Should we be surprised that a common, inexpensive vitamin shows promise as a life-saving infection-fighter? Not really. NAM
has a long history of usage for treating less serious skin infections in which milder forms of S. aureus play a role.
Is this an approved treatment?
Research into NAM as a treatment for resistant staph infections is clearly in its earliest stages. It would therefore be premature
to claim that it is a proven treatment for these infections. Nevertheless, the best evidence we have at this time clearly shows that NAM does stimulate the specific types of immune cells that fight these infections. Since NAM is available, affordable, and completely
safe, it makes sense to keep some on hand in case of emergency.
Rezistaf NAM should not be thought of as a substitute for seeing a physician about a new skin infection, but it can serve
as a back-up in case a physician cannot see you immediately, or prescribes an ineffective antibiotic.
Dosage and duration
How much NAM is needed to have a killing effect on S. aureus in humans? Pierre Kyme’s group discusses this question in some detail. They conclude that a dose of about 5 grams per day
(80 mg/kg/day) would be reasonable, given the limited data available at this time. NAM is quite safe to consume at considerably
higher doses than this, so there is little reason to worry about toxicity.

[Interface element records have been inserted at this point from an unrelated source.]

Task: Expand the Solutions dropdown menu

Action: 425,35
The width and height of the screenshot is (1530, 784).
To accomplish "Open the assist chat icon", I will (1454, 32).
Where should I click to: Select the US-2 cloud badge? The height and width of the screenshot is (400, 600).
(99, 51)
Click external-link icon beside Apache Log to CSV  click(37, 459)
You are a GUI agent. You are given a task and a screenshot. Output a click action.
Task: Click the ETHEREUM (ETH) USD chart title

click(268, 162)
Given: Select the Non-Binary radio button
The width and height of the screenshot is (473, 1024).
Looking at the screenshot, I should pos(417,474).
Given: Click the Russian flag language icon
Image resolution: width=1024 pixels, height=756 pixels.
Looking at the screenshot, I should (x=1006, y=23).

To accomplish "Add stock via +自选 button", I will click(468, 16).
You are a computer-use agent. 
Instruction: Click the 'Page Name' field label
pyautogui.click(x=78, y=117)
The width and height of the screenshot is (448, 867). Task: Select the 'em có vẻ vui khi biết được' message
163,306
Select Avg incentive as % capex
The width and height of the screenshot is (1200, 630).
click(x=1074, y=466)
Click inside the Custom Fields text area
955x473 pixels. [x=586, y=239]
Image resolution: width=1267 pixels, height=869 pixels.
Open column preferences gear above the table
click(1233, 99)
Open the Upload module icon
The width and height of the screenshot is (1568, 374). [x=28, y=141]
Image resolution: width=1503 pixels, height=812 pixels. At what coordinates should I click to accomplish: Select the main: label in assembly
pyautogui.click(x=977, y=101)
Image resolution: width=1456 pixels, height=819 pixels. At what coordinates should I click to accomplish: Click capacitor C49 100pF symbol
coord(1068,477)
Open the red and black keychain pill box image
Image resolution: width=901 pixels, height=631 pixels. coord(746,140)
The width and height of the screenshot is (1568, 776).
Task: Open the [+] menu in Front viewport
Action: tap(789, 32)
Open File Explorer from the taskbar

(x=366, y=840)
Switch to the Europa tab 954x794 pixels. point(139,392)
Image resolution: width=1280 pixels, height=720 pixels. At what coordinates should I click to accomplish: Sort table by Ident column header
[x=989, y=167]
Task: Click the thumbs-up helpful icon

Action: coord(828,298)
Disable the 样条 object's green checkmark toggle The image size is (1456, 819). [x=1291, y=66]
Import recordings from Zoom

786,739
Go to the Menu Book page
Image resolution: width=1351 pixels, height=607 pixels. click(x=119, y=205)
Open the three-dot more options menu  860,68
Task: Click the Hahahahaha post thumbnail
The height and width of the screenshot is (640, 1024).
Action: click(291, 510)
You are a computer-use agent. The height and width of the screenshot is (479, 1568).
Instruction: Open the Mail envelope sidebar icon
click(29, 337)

The 5-gram daily dose (10 tablets of Rezistaf) should be divided into two or more portions consumed hours apart.
Although NAM is used as an immune-system stimulator, not as an antibiotic, the same rules apply: do not discontinue NAM usage
as soon as visible signs of infection diminish or disappear (assuming that they do diminish). Unless the staph bacteria are
completely gone, the remaining bacteria may make a come-back, and these will be the staph strains that are more resistant to your immune
system. Since you should be consulting a physician, and probably using an antibiotic treatment in conjunction with NAM, your
physician should be able to tell you when it is safe to end the regimen. Be prepared for a regimen lasting 30 days, perhaps
longer. That means at least 300 tablets of Rezistaf at 500 mg each.